• [Records for the task]
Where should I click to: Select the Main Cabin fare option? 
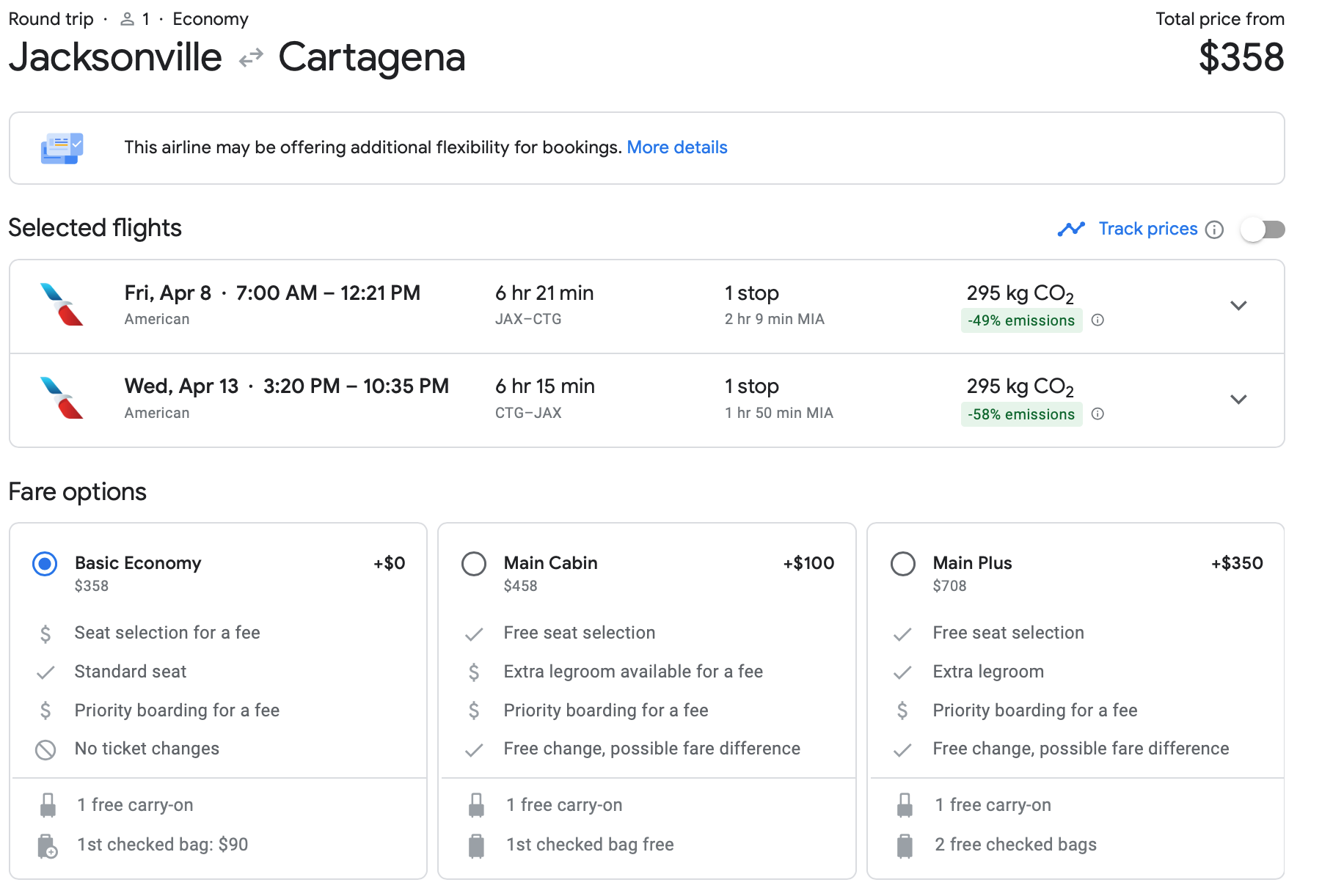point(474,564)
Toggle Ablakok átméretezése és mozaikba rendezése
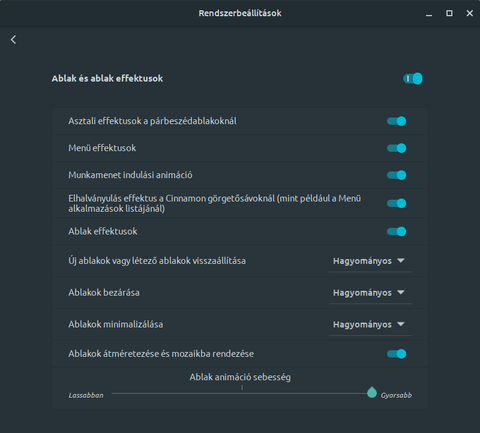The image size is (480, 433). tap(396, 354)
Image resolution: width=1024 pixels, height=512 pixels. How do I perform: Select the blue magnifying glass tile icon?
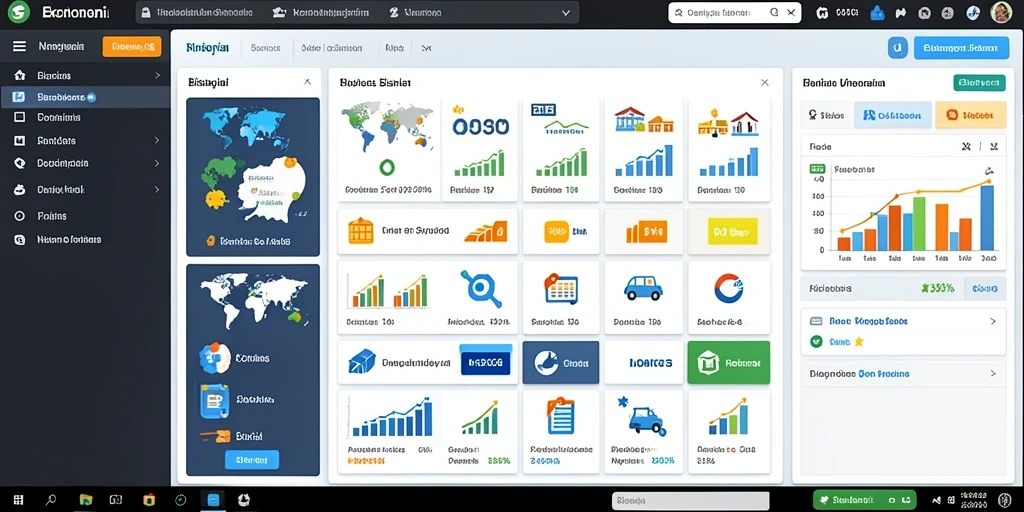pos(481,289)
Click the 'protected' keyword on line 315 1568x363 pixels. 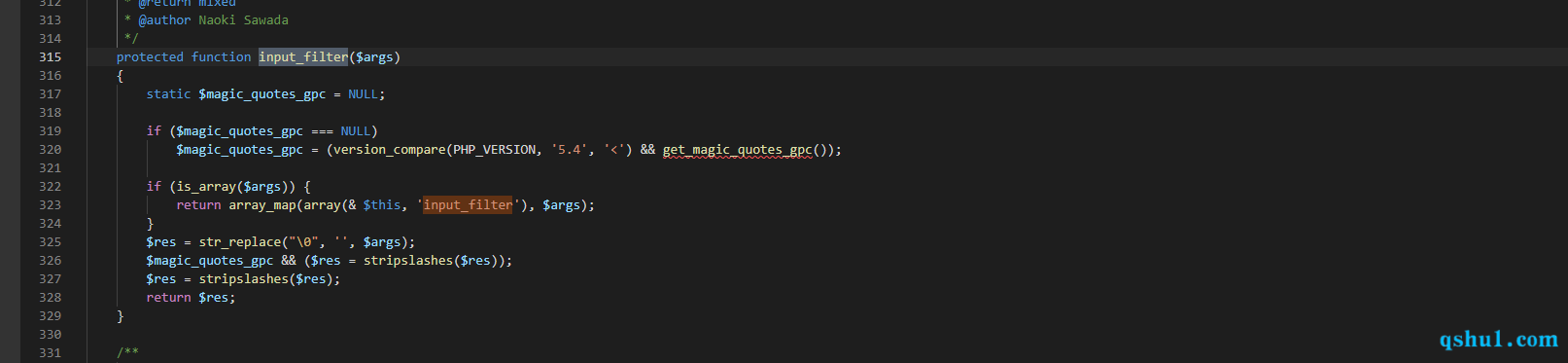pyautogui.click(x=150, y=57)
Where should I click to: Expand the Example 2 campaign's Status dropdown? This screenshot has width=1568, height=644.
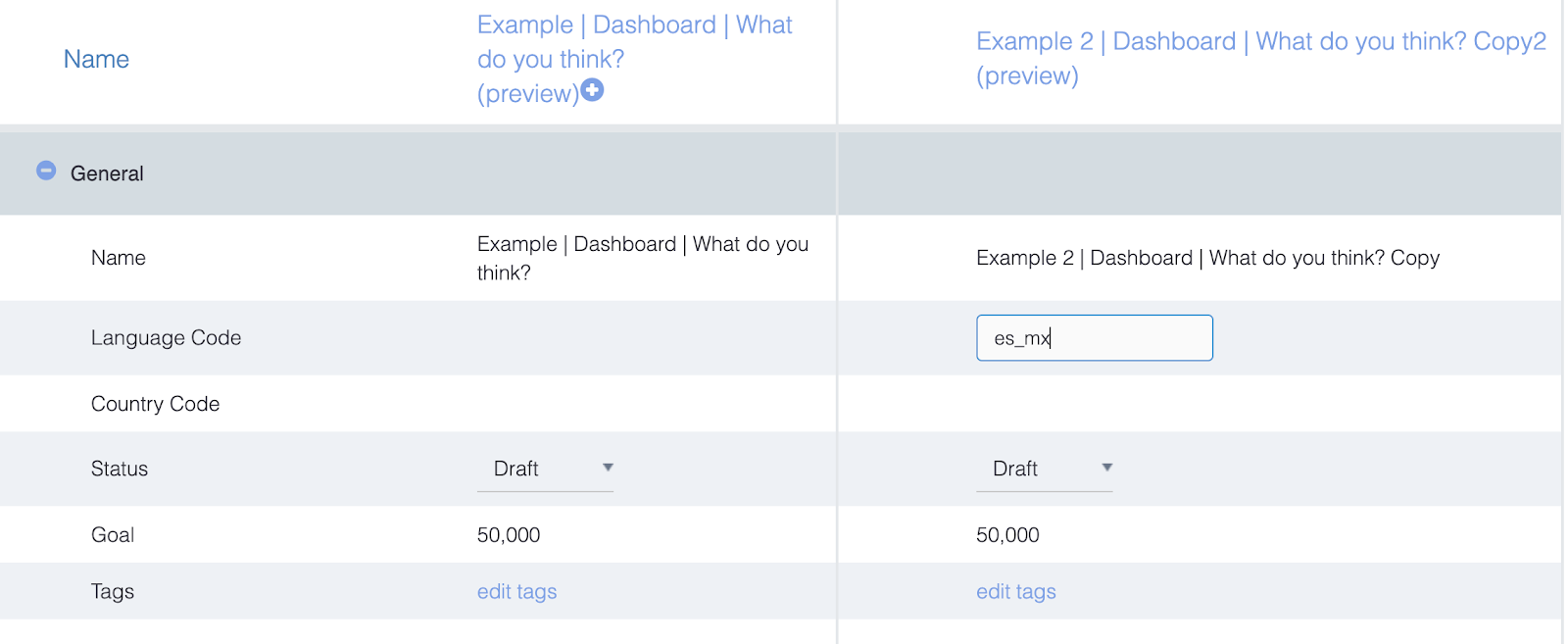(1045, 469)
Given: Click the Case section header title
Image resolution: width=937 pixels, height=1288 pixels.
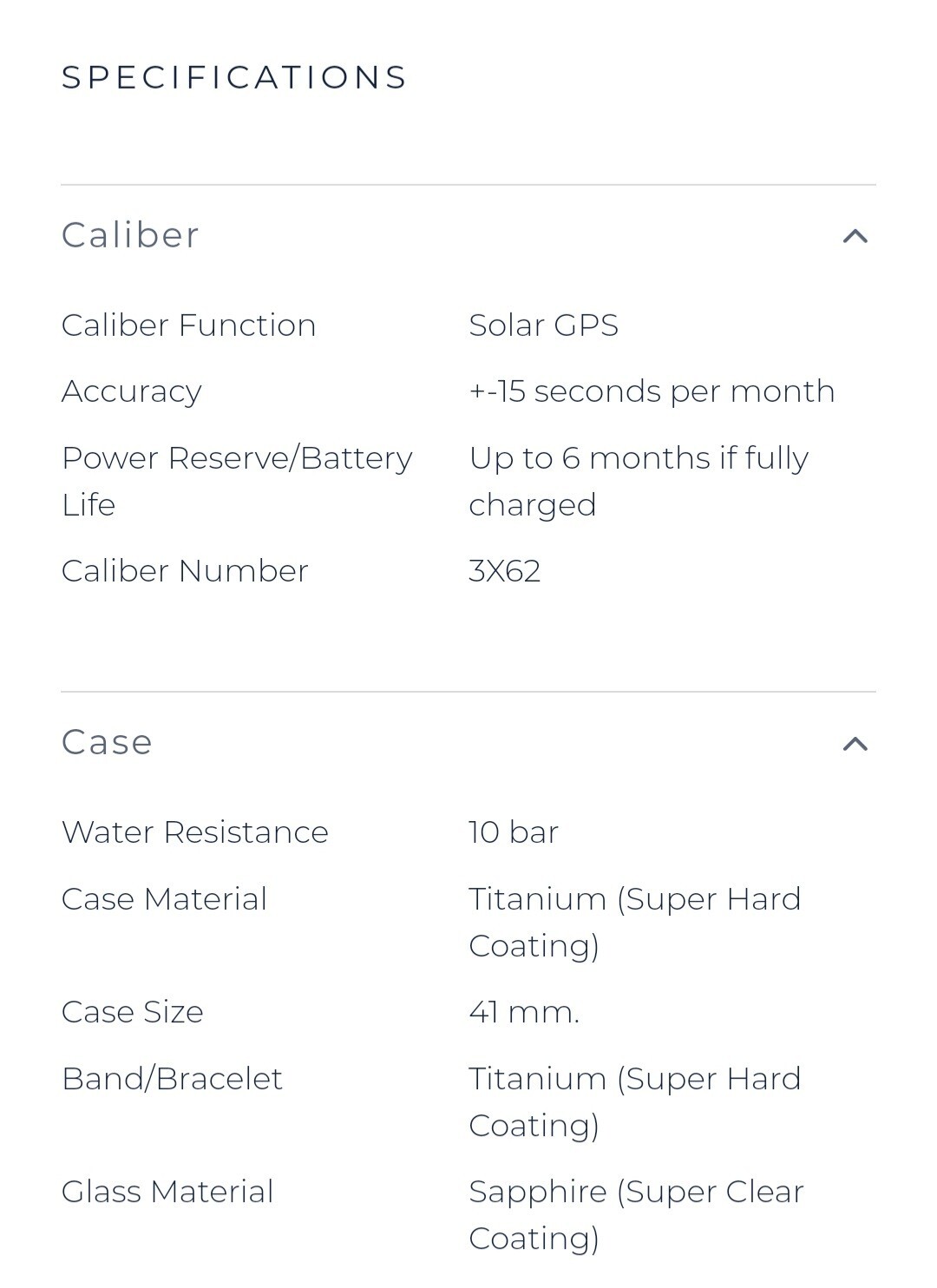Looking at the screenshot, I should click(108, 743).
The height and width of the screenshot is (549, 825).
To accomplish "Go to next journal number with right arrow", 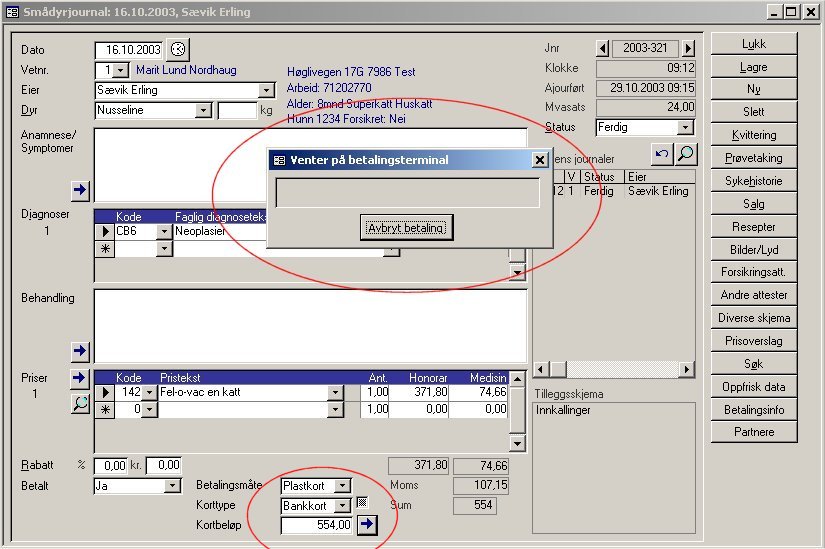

• [What is required] The copy should start at the line that contains "Where should I click to: Expand", end at the last line of the entries above, and match each line exactly, with pictures dropped.

• [Response]
Where should I click to: Expand the Example 2 campaign's Status dropdown? This screenshot has width=1568, height=644.
(1045, 469)
Given: Click the Case section header title
Image resolution: width=937 pixels, height=1288 pixels.
Looking at the screenshot, I should click(108, 743).
The height and width of the screenshot is (549, 825).
To accomplish "Go to next journal number with right arrow", 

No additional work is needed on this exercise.